How Orthodox Families Actually Celebrate
In Orthodox Jewish homes, Hanukkah has a specific texture. Shabbat is the weekly anchor of Jewish life — nothing competes with Shabbat in terms of religious significance — but Hanukkah has its own warmth.
In my house: each person has their own chanukiyah. On the eighth night there is a whole row of menorahs lined up on the windowsill, all eight candles burning on each — dozens of flames. I turn off the overhead lights and we stand there and look at them. The room glows orange and gold, and you can see it from the street. The singing of Maoz Tzur ("Rock of Ages," the traditional Hanukkah song) happens every night. There are latkes at least twice during the holiday. The sufganiyot are non-negotiable.
What you will not find in most Orthodox homes: Hanukkah as a Christmas substitute. No Hanukkah tree. No ornaments. No "holiday party" to replace a religious observance. The holiday is what it is — a beautiful, relatively minor festival about light, perseverance, and the refusal to assimilate — and it does not need to be inflated into something it is not.
The Spelling Chaos
Hanukkah. Chanukah. Hanukah. Chanuka. Hannukah.
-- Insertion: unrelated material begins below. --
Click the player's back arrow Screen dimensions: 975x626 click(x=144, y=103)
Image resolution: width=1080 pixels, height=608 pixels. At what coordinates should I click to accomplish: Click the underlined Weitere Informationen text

They are all trying to spell the same Hebrew word: חֲנֻכָּה. The problem is that Hebrew has sounds that do not exist in English. The first letter is a chet (ח) — a guttural throat sound that English has no letter for. Some transliterations use "Ch" (as in Chanukah), some use "H" (as in Hanukkah), and some give up entirely. The double "k" or double "n" reflect attempts to show where the stress falls.
None of these spellings is wrong. They are all approximations of the same word. The Associated Press style guide uses "Hanukkah." Most American Jewish organizations use "Chanukah." My kids' school uses "Chanuka." I have stopped arguing about it. The candles burn the same either way.
When Does Hanukkah Fall?
Hanukkah begins on the 25th of Kislev — the third month of the Hebrew calendar, which is a lunar calendar. Because the Jewish calendar is lunar-solar (it adds leap months to stay roughly aligned with the solar year), Hanukkah falls somewhere in the November-to-January range on the Gregorian calendar, but the specific date shifts each year.
For a full explanation of how Jewish holidays work on the Hebrew calendar — and why every holiday seems to fall on a different secular date each year — that linked guide will walk you through the mechanics.
Common Questions
Is Hanukkah in the Torah? No. The events of Hanukkah happened roughly 165 BCE, after the Torah was already complete. The holiday is recorded in the books of Maccabees (which are not part of the Hebrew Bible) and in the Talmud, and was established as a rabbinic holiday by the rabbis of the Second Temple era.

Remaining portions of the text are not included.